** Excerpted data follows **

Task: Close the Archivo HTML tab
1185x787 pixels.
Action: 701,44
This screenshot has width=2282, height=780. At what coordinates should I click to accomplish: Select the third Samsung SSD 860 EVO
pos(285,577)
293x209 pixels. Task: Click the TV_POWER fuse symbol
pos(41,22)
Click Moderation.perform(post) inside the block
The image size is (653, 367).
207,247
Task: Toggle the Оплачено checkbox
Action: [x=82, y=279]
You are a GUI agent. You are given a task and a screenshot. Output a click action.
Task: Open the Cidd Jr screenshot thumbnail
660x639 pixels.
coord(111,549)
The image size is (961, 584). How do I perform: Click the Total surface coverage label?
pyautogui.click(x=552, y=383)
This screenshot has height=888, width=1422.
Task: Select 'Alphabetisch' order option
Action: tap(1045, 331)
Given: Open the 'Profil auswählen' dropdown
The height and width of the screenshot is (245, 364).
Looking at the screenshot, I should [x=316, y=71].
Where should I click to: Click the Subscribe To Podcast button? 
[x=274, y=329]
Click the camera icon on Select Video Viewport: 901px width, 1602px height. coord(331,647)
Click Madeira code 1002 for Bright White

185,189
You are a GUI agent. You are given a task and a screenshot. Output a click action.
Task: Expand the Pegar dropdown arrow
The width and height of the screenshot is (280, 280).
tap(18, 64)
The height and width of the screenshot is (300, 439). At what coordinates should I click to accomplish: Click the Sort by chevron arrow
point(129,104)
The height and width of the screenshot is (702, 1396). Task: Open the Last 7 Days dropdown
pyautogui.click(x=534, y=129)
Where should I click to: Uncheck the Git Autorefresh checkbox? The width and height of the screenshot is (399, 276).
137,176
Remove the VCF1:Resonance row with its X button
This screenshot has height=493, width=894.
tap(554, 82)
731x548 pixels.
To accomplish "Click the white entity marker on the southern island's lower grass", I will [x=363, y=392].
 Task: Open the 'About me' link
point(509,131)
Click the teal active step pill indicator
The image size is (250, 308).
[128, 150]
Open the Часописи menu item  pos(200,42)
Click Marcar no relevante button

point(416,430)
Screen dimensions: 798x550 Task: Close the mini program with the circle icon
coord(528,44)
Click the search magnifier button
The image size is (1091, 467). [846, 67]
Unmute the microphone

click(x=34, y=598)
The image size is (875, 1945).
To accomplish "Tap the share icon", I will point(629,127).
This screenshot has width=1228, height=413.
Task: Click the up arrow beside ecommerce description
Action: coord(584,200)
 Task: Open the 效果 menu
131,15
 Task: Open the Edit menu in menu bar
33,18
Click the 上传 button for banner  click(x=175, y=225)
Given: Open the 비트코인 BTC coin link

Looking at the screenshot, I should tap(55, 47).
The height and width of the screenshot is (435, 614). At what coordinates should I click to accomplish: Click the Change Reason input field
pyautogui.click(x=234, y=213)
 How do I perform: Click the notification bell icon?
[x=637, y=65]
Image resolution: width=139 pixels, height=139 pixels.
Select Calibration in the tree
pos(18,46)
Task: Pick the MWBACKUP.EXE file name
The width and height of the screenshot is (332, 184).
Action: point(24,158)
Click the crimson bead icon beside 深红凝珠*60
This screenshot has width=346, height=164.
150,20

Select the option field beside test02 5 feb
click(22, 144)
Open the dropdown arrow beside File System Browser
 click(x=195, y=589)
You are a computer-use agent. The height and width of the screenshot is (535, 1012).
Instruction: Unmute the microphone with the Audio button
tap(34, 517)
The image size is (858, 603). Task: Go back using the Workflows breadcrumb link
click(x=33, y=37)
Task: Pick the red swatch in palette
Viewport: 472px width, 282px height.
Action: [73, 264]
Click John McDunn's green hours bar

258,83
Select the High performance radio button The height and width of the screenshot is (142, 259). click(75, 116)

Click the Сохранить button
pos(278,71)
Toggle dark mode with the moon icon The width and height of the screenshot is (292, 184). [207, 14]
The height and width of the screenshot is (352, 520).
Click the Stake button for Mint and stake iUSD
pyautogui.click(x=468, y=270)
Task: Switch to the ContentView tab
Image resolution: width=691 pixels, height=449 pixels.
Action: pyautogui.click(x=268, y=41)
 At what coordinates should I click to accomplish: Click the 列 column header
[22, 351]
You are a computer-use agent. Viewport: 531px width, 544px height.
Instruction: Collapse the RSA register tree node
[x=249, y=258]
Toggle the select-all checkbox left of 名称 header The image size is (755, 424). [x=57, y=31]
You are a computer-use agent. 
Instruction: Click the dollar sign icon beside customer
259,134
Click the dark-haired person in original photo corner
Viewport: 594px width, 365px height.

** End of Excerpted data **

Output exactly the lines of the records from the first through the one bearing "Task: Open the Cidd Jr screenshot thumbnail", both ends included.

Task: Close the Archivo HTML tab
1185x787 pixels.
Action: 701,44
This screenshot has width=2282, height=780. At what coordinates should I click to accomplish: Select the third Samsung SSD 860 EVO
pos(285,577)
293x209 pixels. Task: Click the TV_POWER fuse symbol
pos(41,22)
Click Moderation.perform(post) inside the block
The image size is (653, 367).
207,247
Task: Toggle the Оплачено checkbox
Action: [x=82, y=279]
You are a GUI agent. You are given a task and a screenshot. Output a click action.
Task: Open the Cidd Jr screenshot thumbnail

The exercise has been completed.